So what tied our hands with the rules then?

What tied our hands rule wise was the Edinburgh Agreement and the subsequent referendum act which was passed through Holyrood which was based on the Edinburgh Agreement. The section 30 order had nothing to do with the rules of the referendum. All it did was to devolve the powers over constitution to the Scottish Parliament.


The timeline from 2014:

• 10 January 2012: The Secretary of State for Scotland, Michael Moore, made a statement to the House of Commons announcing a consultation paper, Scotland’s Constitutional Future, which proposed that the powers for a referendum could be devolved “under the section 30 order making provisions in the Scotland Act 1998″.

The same day the Scottish Cabinet signed off the consultation paper and the First Minister for Scotland, Alex Salmond, announced the referendum would be held in autumn 2014.

• 15 October 2012: Ministers from the UK and Scottish governments signed the Edinburgh Agreement, which included a draft section 30 order, approving the method to enable the Scottish Parliament to hold a referendum based on a single yes/no question in autumn 2014.

• 22 October 2012: The section 30 order was laid before the UK Parliament.

• 5 December 2012: The Scottish Parliament approved the section 30 order.

• 15 January 2013: The House of Commons debated and approved the section 30 order.

• 16 January 2013: The House of Lords debated and approved the section 30 order.

• 7 August 2013: The Scottish Independence Referendum (Franchise) Bill passed in the Scottish
Parliament and received royal assent, setting the franchise for the referendum.

• 17 December 2013: Scottish Independence Referendum Bill passed in the Scottish Parliament
and received royal assent, setting out the rules for the referendum.

• 18 September 2014: The referendum was held.


Can we have a Section 30 order without an agreement before-hand like the Edinburgh Agreement?

Probably not, both sides are going to want to set clearly defined rules. Certainly, the UK Government is going to want to try and control the negotiations in an attempt to force the Scottish Government to play by their rules. So some sort of agreement would have to be made beforehand. That being said, you have to remember (and this is very important) that Agreements are just that, they require offers to be extended by both sides and both sides to consider those terms and agree to them. You cannot have an agreement if both sides or one side does not agree to the terms proposed by the other side. Just ask Theresa May with Brexit. She put a proposal to the EU she knew beforehand that they would not accept and they haven’t.

With the fact that Better Together lied consistently in 2014, the fact that the Edinburgh Agreement was breached by the UK Government and Better Together on that basis (because it didn’t command the confidence of people), the fact that Westminster has ignored Scotland on Brexit and the fact that Westminster hasn’t delivered the promises from the first referendum, the Scottish Government will play hardball this time and rightly so, because it needs to ensure that if they pull sneaky tactics this time, the Scottish Government have the ability to take the matter to the international courts.

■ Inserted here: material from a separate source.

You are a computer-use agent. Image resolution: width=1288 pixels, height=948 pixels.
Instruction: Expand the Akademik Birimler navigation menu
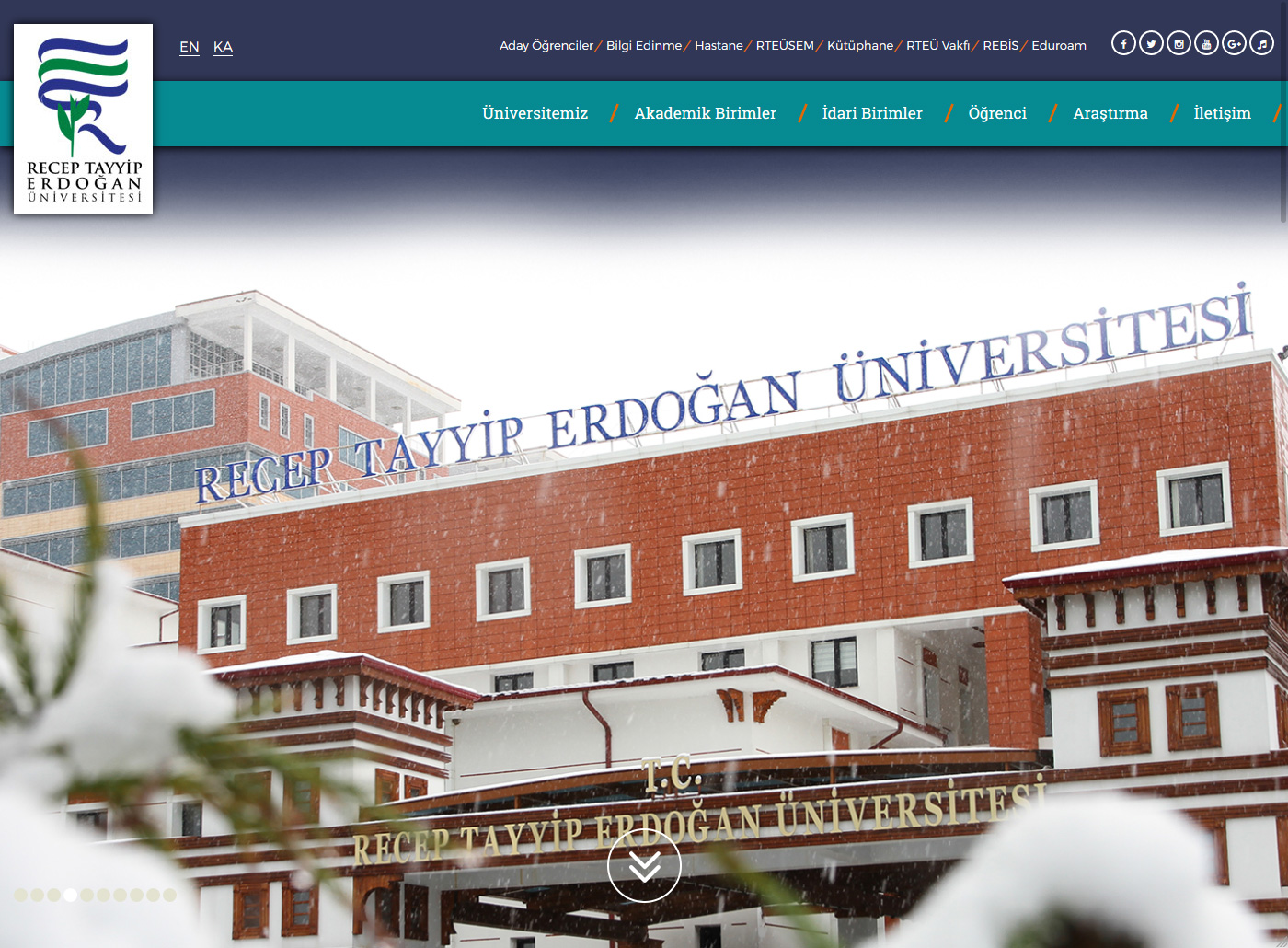click(705, 113)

That means that the most likely outcome of an Edinburgh Agreement style negotiation is that the UK Government will make wholly unreasonable demands in return for the Section 30 order, like refusing the vote to 16 and 17-year-olds or to EU citizens and the Scottish Government will simply not stand for that, so the negotiations would more than likely fail and it would never end up at Westminster to draft a section 30 order.


Cant we just use the last Section 30 order from 2014?

In a nutshell, No! Section 30 orders are issue-specific which means they have a very clearly defined set of circumstances. In 2014, the section 30 order basically stated one set of laws to be temporarily devolved to legislate on one matter within a certain period of time. There is of course an argument to be made on the back of the fact that Better Together didn’t live up to the agreement, however, the one thing that is not in dispute is that section 30 orders are by their very nature a temporary mechanism and  fighting that fact would be a serious waste of energy which would be better utilised elsewhere.


Wait! What? Are you nuts? You’re demanding something you know you are probably not going to get?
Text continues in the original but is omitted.